How it works?

Notch: setting up a context

notch is all about setting up a context::
>>> context=notch(
     exclude='{ "_country" : "US"}',

Would I have been smart, it would have been called «aim». Since you tell your target, and the parameters of your parsing (log_format…).

Command line arguments vs notch arguments

  • first command lines arguments are parsed, and setup;
  • then the arguments of notch are parsed.


notch arguments always override arguments given in the command line.

Context methods & attributes

attribute: data_filter

Stores the filter used to filter the data. If nothing specified it will use include and exclude.

method: output

Given output_file / output_format write a Mapping in the specified file with the sepcified format.


Output will close output_file once it has written in it. Thus, reusing it another time will cause an exception. you should notch once for every time you shoot if you context.output for writing to a file.



Given one or more context, you now can shoot your request to the context given back by notch.
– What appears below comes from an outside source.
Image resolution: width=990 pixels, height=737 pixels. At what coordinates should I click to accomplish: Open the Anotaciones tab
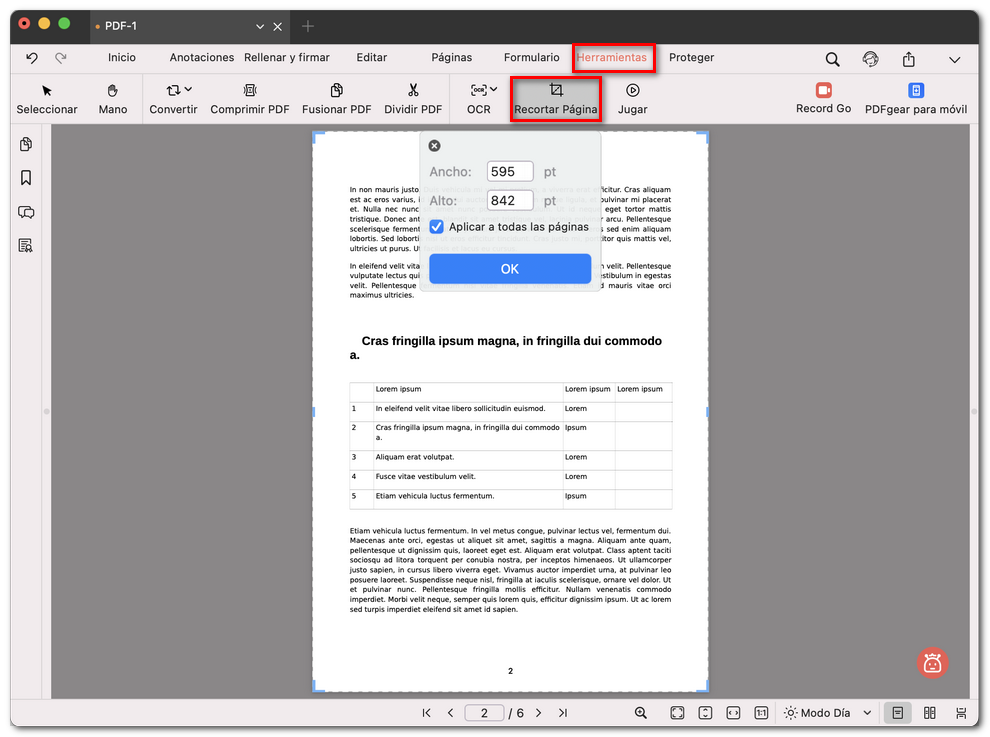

for each lines of each input file
  • use a regexp to transform the parsed line in a dict
  • add to record datetime string in _datetime key
if geoIP in context.skill
add _country to the record bades on ip
if user_agent in context.skill
add _dist_name, _browser_version, _browser_version on agent
if not filtered out by context.data_filter
add actual transformed record to the previous one

It is basically a way to GROUP BY like in mysql. As my dict supports addition we have the following logic for each line (given you request an aggregation on country and useragent and you are at the 31st line:

>>> { '_country' : { 'BE' : 10, 'FR' : 20
... },  'user_agent' : { 'mozilla' : 13, 'unknown' : 17  } } + {
... 'country' : { 'BE' : 1}, 'user_agent' : { 'safari': 1 } }
{ '_country' : { 'BE' : 11, 'FR' : 20 },
'user_agent' : { 'mozilla' : 13, 'unknown' : 17,'safari': 1 } }

How lines of your log are transformed

First since we use named capture in our log regexps, we directly transform a log in a dict. You can give the name you want for your capture except for 3 special things:

  • datetime is required, because logs always have a datetime associated with each record;
  • agent is required if you want to use httpagentparser;
  • ip is required if you want to use geoIP


Once datetime is captured since datetime objects are easier to use than strings datetime value is transformed in _datetime with the date_pattern.


Once ip is catpured given geo_ip is enabled _country will be set with the 2 letters of the ISO code of the country.


Once agent is captured, it will be transformed -if user_agent is enabled- into

  • _dist_name: the OS;
  • _browser_name: the name of the web browser;
  • _browser_version: the version of the browser.